Pitfall 3: Over-relying on evaluated pricing

Bloomberg BVAL and third-party pricing services are valuable for portfolio marks, but they have known limitations in structured products. For thinly traded tranches (especially mezzanine and subordinate pieces), evaluated prices can lag actual market levels by 2-5 points during periods of rapid spread movement.
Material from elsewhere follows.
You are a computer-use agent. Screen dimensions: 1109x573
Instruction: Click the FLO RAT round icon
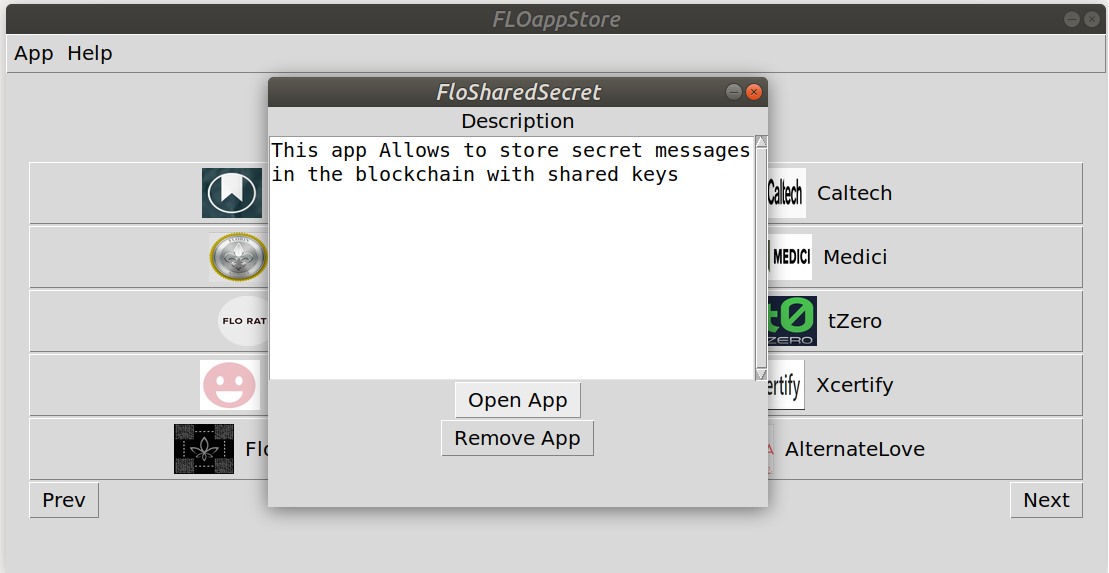[x=243, y=321]
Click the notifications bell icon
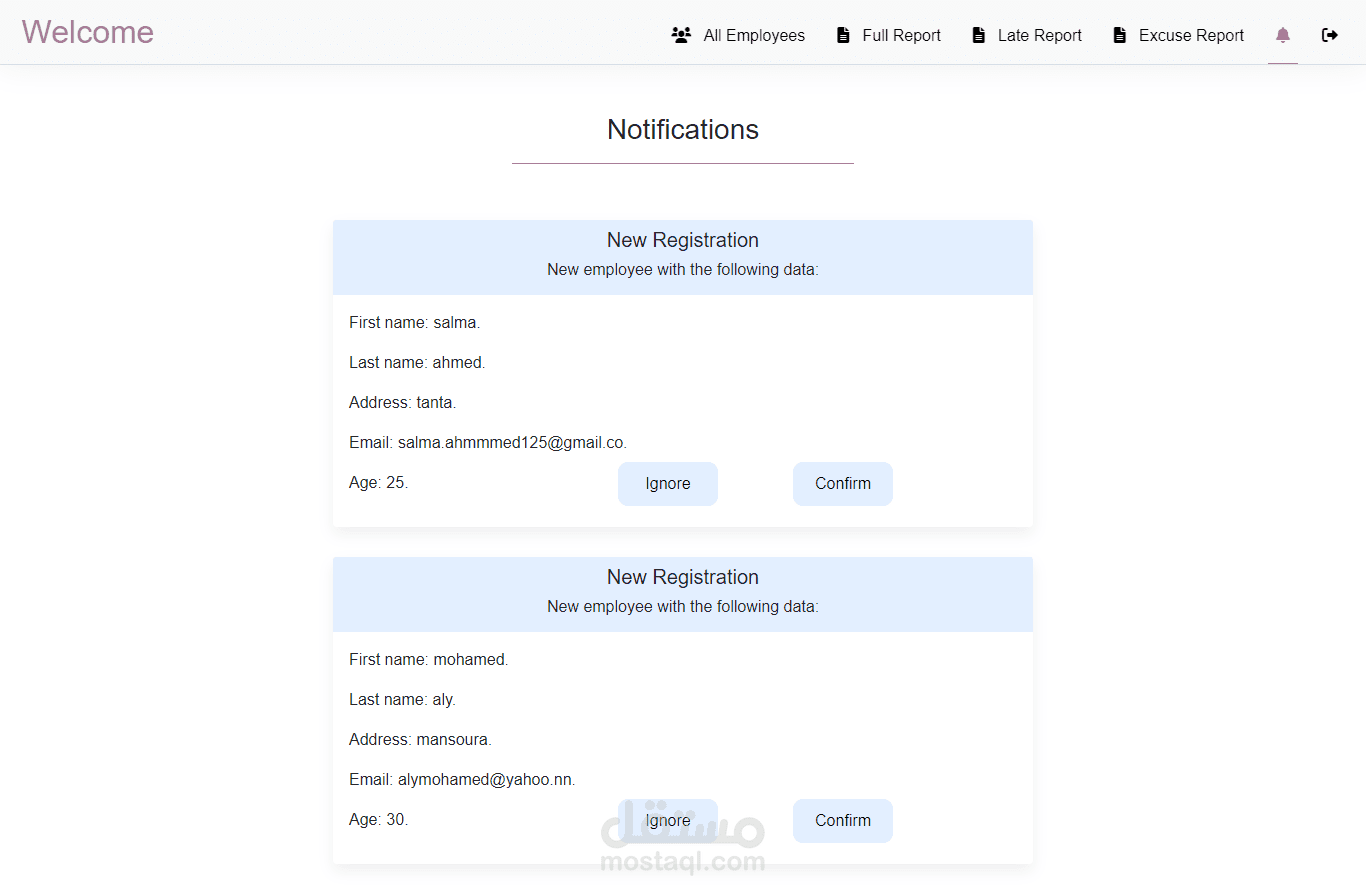Image resolution: width=1366 pixels, height=894 pixels. (1283, 35)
Cross-reference evaluated prices with actual BWIC color (the prices dealers share after a BWIC auction) whenever possible.

Platform Cost and Access Considerations

PlatformApproximate Annual CostBest For
Bloomberg Terminal$24,000-$27,000 per seatBroad market access, screening, pricing
Intex (direct license)$15,000-$50,000+ depending on modulesDeep cash flow analysis, scenario modeling
Thetica Systems$10,000-$30,000+ per seatIntex power users, batch processing, reporting
Rating agency surveillance$5,000-$20,000 per agencyCollateral monitoring, rating action tracking
SOLVE / KopenTechVaries by moduleCLO-focused trading and analytics

(Note: costs are approximate and vary significantly based on firm size, module selection, and negotiated contracts.)

Tiered Checklist for Platform-Based Structure Review

Essential (minimum analytical standard):

  • Run Intex (or equivalent) cash flows under at least three collateral stress scenarios before purchasing any structured bond
  • Verify deal waterfall mechanics including triggers, step-downs, and clean-up calls
  • Cross-reference evaluated pricing with BVAL Score or equivalent confidence metric
  • Review rating agency surveillance data for the originator's historical vintage performance

High-Impact (materially improves accuracy):

  • Build custom interest rate vectors that match your house view (do not just use the forward curve)
  • Run batch scenario analysis across your entire structured portfolio at least quarterly
  • Monitor trigger proximity (how close is the deal's actual performance to tripping an OC test or delinquency trigger?)
  • Compare BWIC auction results with evaluated marks to calibrate pricing accuracy

Optional (for large or concentrated portfolios):

  • Integrate Intex outputs into your firm's risk management system via API
  • Build custom Thetica dashboards for top-of-house portfolio reporting
  • Subscribe to multiple pricing services and track the dispersion across them as a liquidity indicator
  • Automate trigger monitoring with alert systems for early warning

Your Next Step

Pick one structured bond in your portfolio that you have not run through Intex (or an equivalent cash flow platform) in the last six months. Load it up, run a moderate stress scenario (for RMBS: 6 CDR, 40% severity, 15 CPR; for CMBS: 5% cumulative default, 40% severity), and compare the resulting yield to your original purchase assumptions. If the numbers diverge by more than 50 basis points, your position sizing may need revision.